Copy the following material word for word, keeping every line as it appears.

::::

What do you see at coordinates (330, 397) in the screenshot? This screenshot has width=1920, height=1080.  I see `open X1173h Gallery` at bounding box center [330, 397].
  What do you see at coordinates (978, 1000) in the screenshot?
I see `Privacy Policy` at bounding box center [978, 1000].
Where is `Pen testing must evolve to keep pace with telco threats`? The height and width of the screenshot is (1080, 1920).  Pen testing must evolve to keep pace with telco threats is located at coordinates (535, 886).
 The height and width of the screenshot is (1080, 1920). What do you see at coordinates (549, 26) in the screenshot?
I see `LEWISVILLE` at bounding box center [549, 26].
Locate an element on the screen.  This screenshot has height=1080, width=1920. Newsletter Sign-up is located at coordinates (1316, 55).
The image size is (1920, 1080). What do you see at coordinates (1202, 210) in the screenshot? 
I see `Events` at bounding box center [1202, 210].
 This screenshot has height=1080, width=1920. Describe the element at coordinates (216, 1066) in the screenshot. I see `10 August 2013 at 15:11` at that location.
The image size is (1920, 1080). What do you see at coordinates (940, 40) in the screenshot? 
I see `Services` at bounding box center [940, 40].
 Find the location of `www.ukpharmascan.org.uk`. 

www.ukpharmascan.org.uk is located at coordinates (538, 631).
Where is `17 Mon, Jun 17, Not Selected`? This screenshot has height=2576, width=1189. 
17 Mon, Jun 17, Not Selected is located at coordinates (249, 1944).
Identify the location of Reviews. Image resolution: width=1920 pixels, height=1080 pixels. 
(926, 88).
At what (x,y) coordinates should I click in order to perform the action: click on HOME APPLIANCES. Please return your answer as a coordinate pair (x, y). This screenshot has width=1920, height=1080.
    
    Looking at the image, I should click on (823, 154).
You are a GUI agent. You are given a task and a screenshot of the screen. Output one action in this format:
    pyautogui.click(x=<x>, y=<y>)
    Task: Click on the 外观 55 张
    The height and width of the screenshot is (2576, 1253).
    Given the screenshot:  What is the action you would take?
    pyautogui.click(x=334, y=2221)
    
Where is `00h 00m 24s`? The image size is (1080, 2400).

::::

ANSWER TO THE PROBLEM -
What do you see at coordinates (330, 397) in the screenshot? This screenshot has width=1920, height=1080.  I see `open X1173h Gallery` at bounding box center [330, 397].
  What do you see at coordinates (978, 1000) in the screenshot?
I see `Privacy Policy` at bounding box center [978, 1000].
Where is `Pen testing must evolve to keep pace with telco threats`? The height and width of the screenshot is (1080, 1920).  Pen testing must evolve to keep pace with telco threats is located at coordinates (535, 886).
 The height and width of the screenshot is (1080, 1920). What do you see at coordinates (549, 26) in the screenshot?
I see `LEWISVILLE` at bounding box center [549, 26].
Locate an element on the screen.  This screenshot has height=1080, width=1920. Newsletter Sign-up is located at coordinates (1316, 55).
The image size is (1920, 1080). What do you see at coordinates (1202, 210) in the screenshot? 
I see `Events` at bounding box center [1202, 210].
 This screenshot has height=1080, width=1920. Describe the element at coordinates (216, 1066) in the screenshot. I see `10 August 2013 at 15:11` at that location.
The image size is (1920, 1080). What do you see at coordinates (940, 40) in the screenshot? 
I see `Services` at bounding box center [940, 40].
 Find the location of `www.ukpharmascan.org.uk`. 

www.ukpharmascan.org.uk is located at coordinates (538, 631).
Where is `17 Mon, Jun 17, Not Selected`? This screenshot has height=2576, width=1189. 
17 Mon, Jun 17, Not Selected is located at coordinates (249, 1944).
Identify the location of Reviews. Image resolution: width=1920 pixels, height=1080 pixels. 
(926, 88).
At what (x,y) coordinates should I click in order to perform the action: click on HOME APPLIANCES. Please return your answer as a coordinate pair (x, y). This screenshot has width=1920, height=1080.
    
    Looking at the image, I should click on (823, 154).
You are a GUI agent. You are given a task and a screenshot of the screen. Output one action in this format:
    pyautogui.click(x=<x>, y=<y>)
    Task: Click on the 外观 55 张
    The height and width of the screenshot is (2576, 1253).
    Given the screenshot:  What is the action you would take?
    pyautogui.click(x=334, y=2221)
    
Where is `00h 00m 24s`? The image size is (1080, 2400).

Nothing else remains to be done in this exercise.